The other great feature about this is that we kept all the ammo, students had to load at our table away from where everyone was hanging out, so there wasn’t random Nerf fights on the side of the main action.
2 | Buy enough Ammo
The only problem with students not bringing their own ammo is that you have to then have enough ammo for everyone to use if you do other games. We played a few big battles, still in the gym on the same speedball course below. But with our jr. highers, we ran out of one type of ammo and had to have kids start out with one or 2 bullets. Looking back, we could have and should have just made it a single bullet game, that’d be a great variation, but as it was we had a few kids disappointed they only had a handful of bullets (granted, they also were trying to fill the drums that hold 75 bullets at a time).
3 | Play a variation of speedball
Speedball is a way of playing paintball where you’re on a rectangular field with the same layout of barricades and bunkers on both sides. We did this for our tournaments, and we were able to move through a double elimination tournament with 12 teams quick enough to actually have champions. We played that students couldn’t cross the middle line for the first minute, but then it was free game. No round took more than 3 minutes, and so everything kept moving. We also added a halo style feature that kids loved, a rocket launcher or superpower Nerf sniper in the very middle that teams had to race for.
4 | Buy similar guns
We got a good variety of guns for students to use, but we bought at least two of everything. Then, we laid out all the guns and mirrored them for both sides, so that no team could claim an unfair advantage. Nerf Rivals are incredible, and it was a blast playing with them. The automatic ones need expensive batteries every hour and a half, and the pump ones get jammed quite a bit, but thankfully the new model has a reset button. These are worth the cost, and definitely make the games a bit more fun than the old snipers that shot 20 feet.
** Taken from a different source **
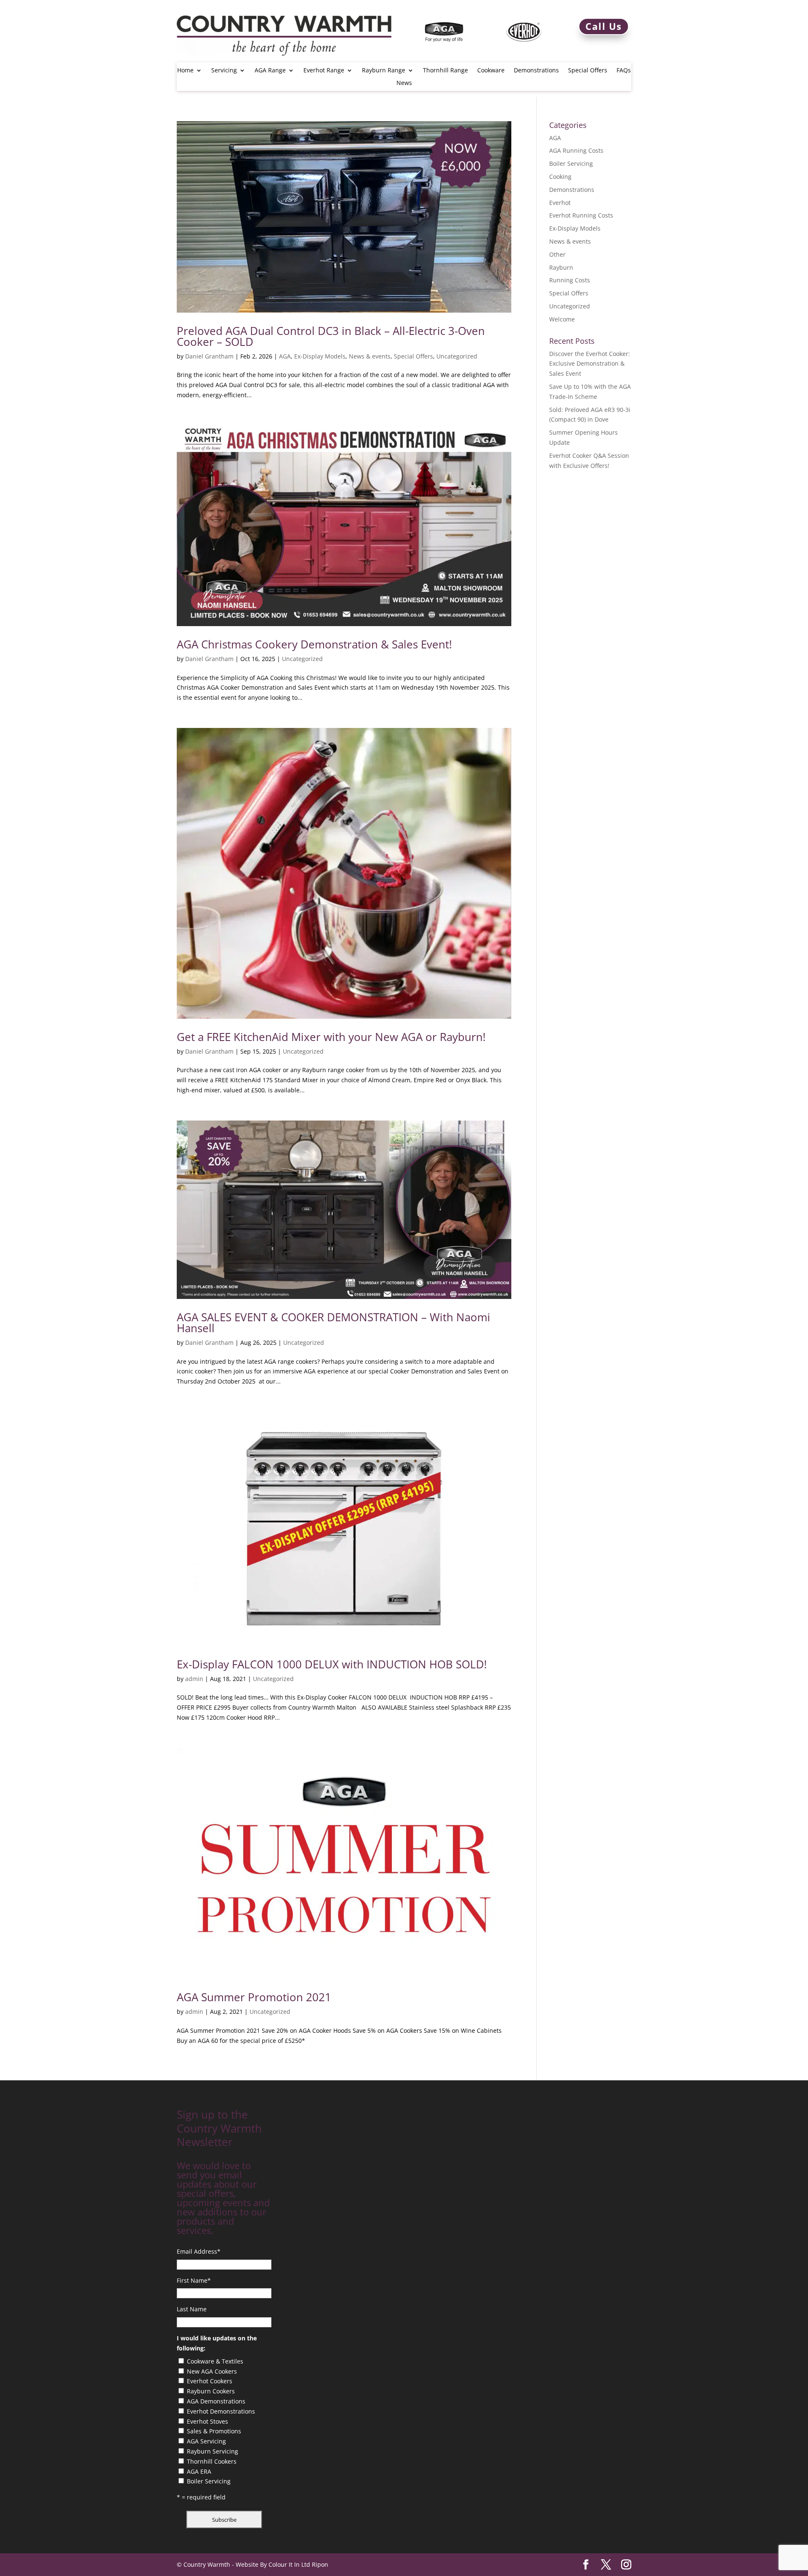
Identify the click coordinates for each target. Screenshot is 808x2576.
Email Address (199, 2251)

5 | Pop up kids tents make great, cheap barricades
We were lucky enough to find these pop up kids tents at walmart on huge clearance, got them for like $6 a piece. It had some name, but I kept calling them Flopsy the seal. We grabbed several of these, and because Flopsy doesn’t scream “cool Nerf event” we spray painted all of them with camp paint. I think they turned out pretty great, and in the end the cost was about $10 per barricade that we can use multiple times, indoor or outdoor. Sorry Flopsy.
6 | Female Leaders lead Female participation
We had a few girls playing the first half, but we had a majority of our girl students on the sidelines in little clusters just hanging out. I grabbed one of our girls small group leaders and gave her a modded Nerf zeus (just like this one, I’ve got great interns). She destroyed. And then girls started playing.
Bonus: Gatorade and Water
Your students (and leaders) will be thirsty. Grab some gatorade mix and make a big bucket of it for students. We had no snacks and no other drinks but gatorade and water, and zero complaints.
So those are some of the tidbits I’d share with others about hosting a nerf event. What would you add as wisdom for those who have never done a nerf event and are looking into it?